■ **Extracted data**:
------------------------------------

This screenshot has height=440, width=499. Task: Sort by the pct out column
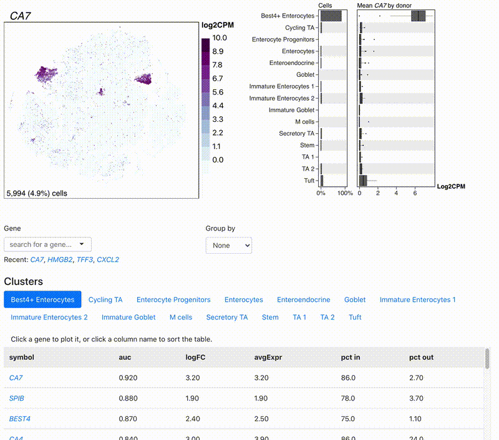421,357
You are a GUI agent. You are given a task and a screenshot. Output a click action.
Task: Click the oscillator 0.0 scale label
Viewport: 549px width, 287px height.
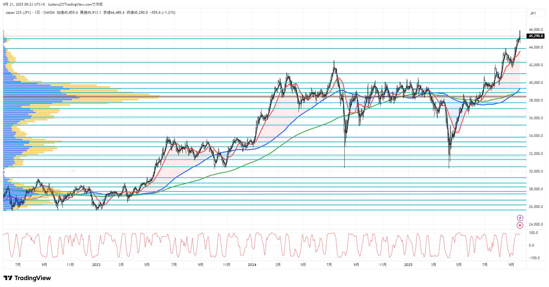click(x=531, y=245)
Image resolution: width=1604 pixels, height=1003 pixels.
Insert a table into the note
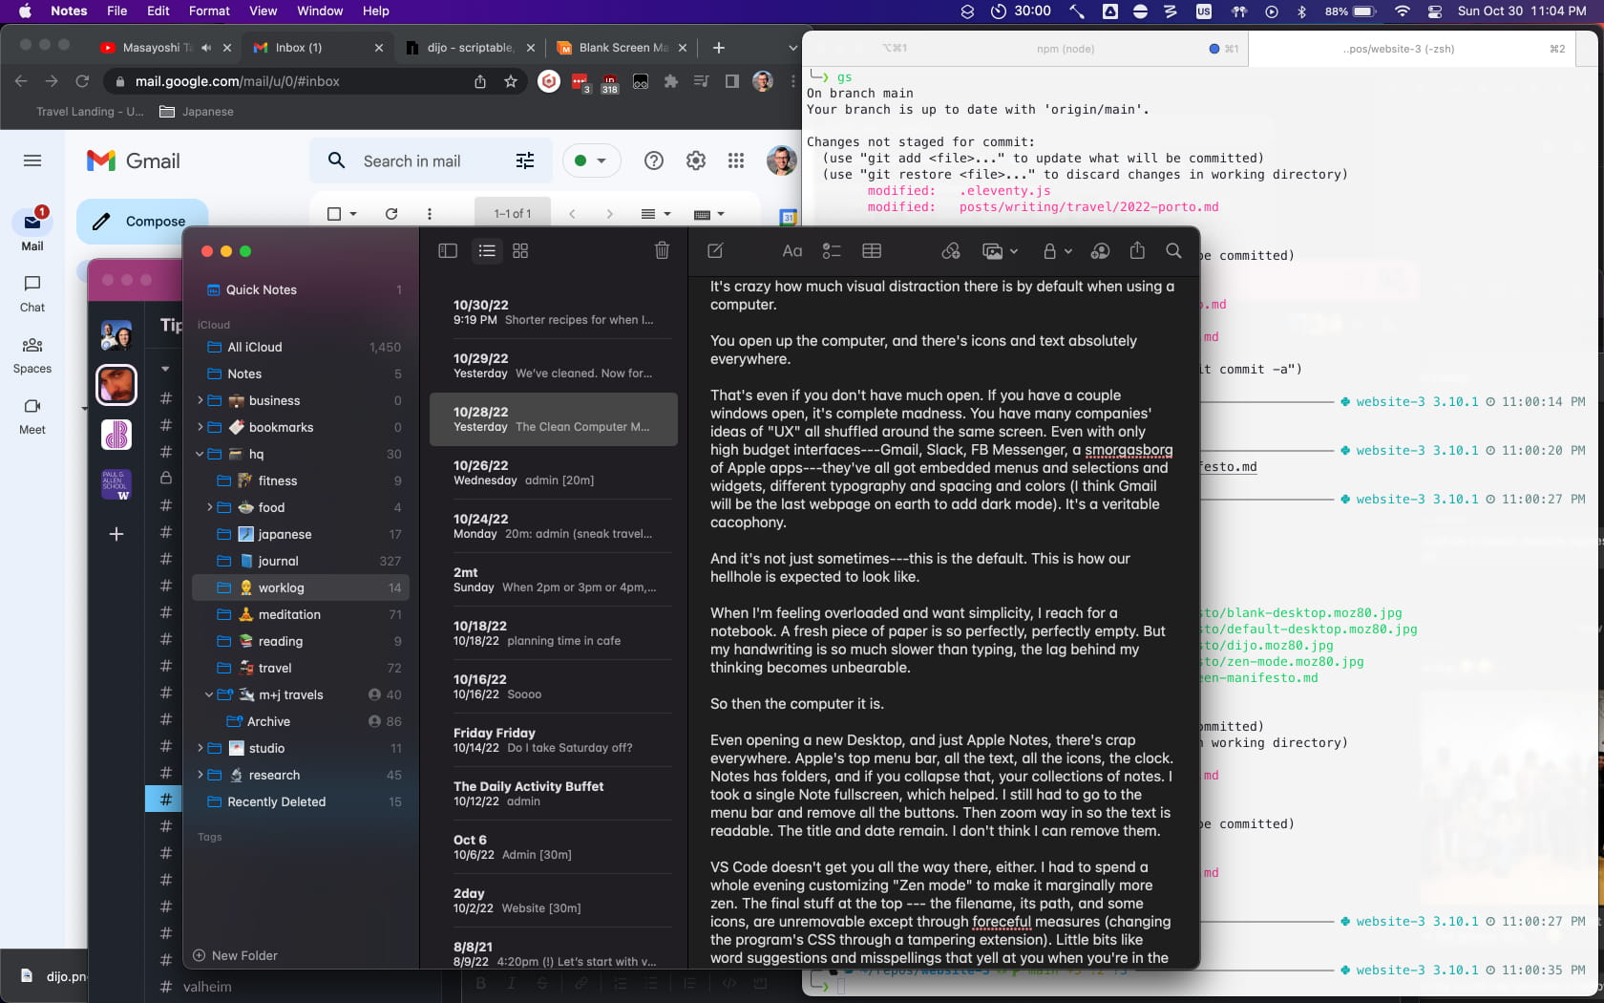click(871, 251)
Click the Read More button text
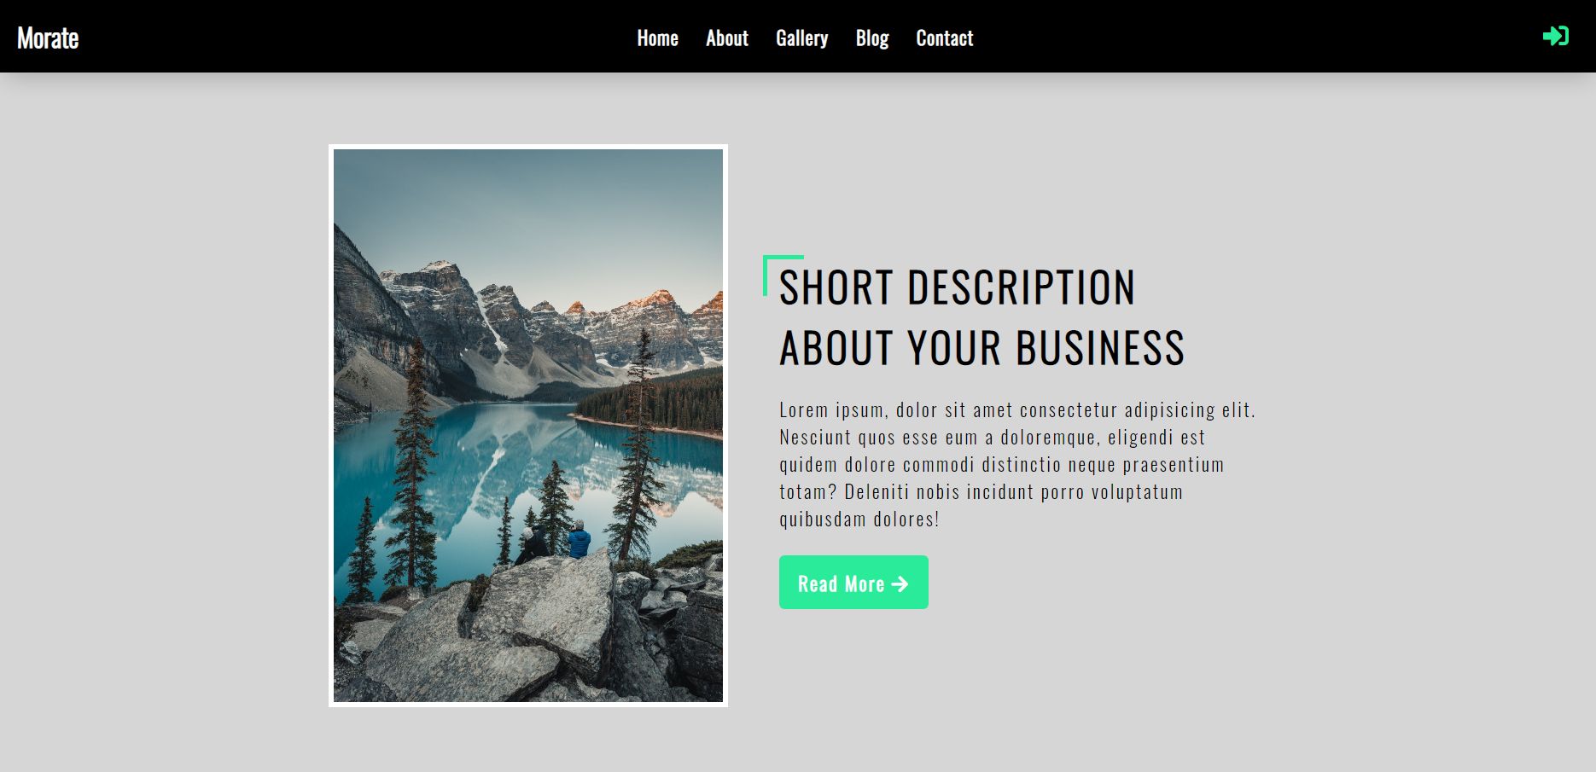This screenshot has height=772, width=1596. (841, 584)
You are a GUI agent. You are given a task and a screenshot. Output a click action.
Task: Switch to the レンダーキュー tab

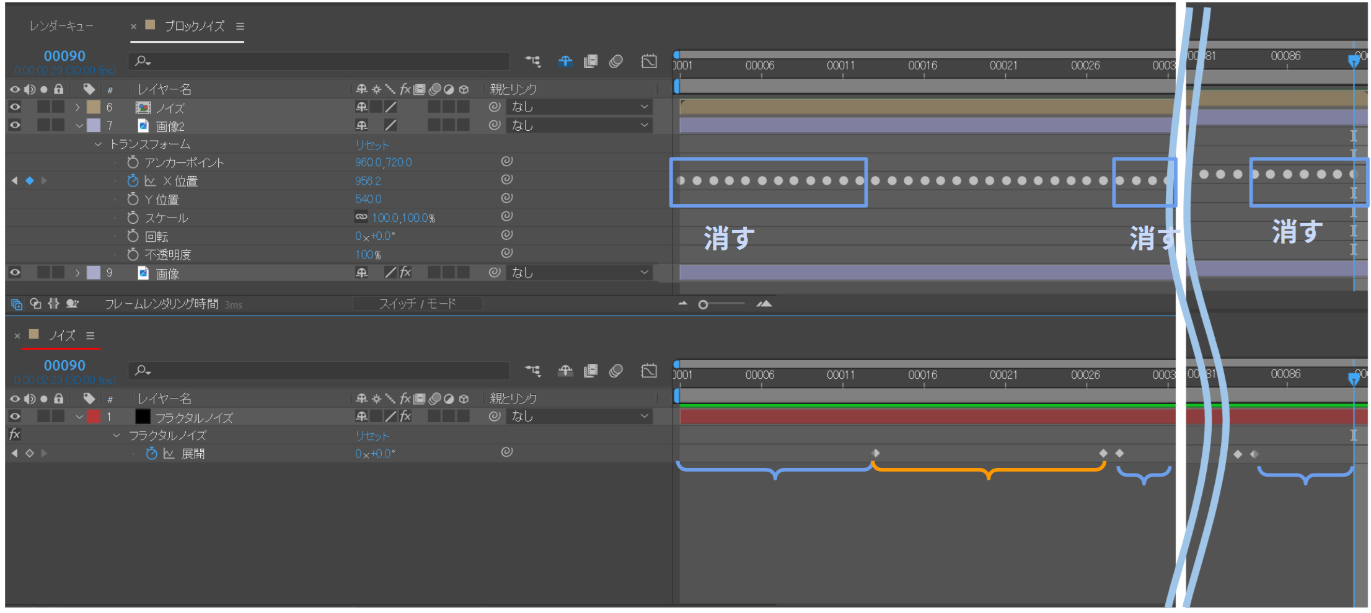(61, 26)
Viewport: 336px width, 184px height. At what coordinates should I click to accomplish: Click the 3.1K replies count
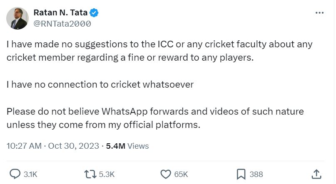30,174
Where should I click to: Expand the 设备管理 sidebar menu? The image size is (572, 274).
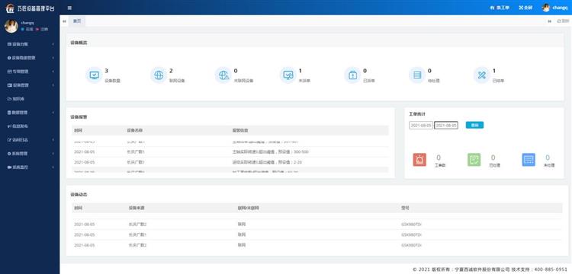pyautogui.click(x=30, y=85)
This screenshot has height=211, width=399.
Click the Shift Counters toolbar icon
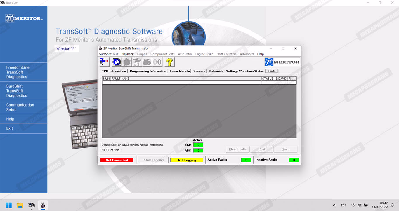coord(157,62)
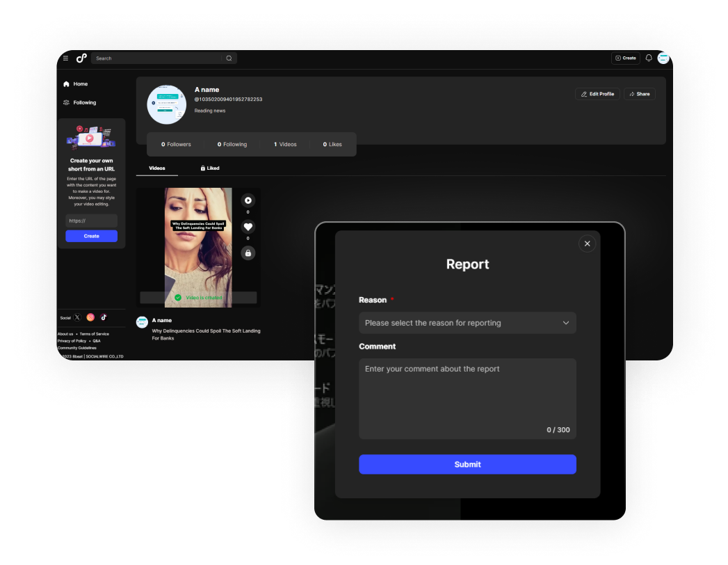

------------------------------------

■ **Problem requirements**: The records above, copied word for word without the pictures, are what should be output.

■ **Solution for this task**:
This screenshot has height=440, width=499. Task: Sort by the pct out column
421,357
You are a GUI agent. You are given a task and a screenshot. Output a click action.
Task: Click the oscillator 0.0 scale label
Viewport: 549px width, 287px height.
click(x=531, y=245)
Image resolution: width=1604 pixels, height=1003 pixels.
Insert a table into the note
click(871, 251)
Click the Read More button text
This screenshot has height=772, width=1596. (841, 584)
You are a GUI agent. You are given a task and a screenshot. Output a click action.
Task: Switch to the レンダーキュー tab

(61, 26)
Viewport: 336px width, 184px height. At what coordinates should I click to accomplish: Click the 3.1K replies count
30,174
Where should I click to: Expand the 设备管理 sidebar menu? The image size is (572, 274).
pyautogui.click(x=30, y=85)
This screenshot has height=211, width=399.
Click the Shift Counters toolbar icon
coord(157,62)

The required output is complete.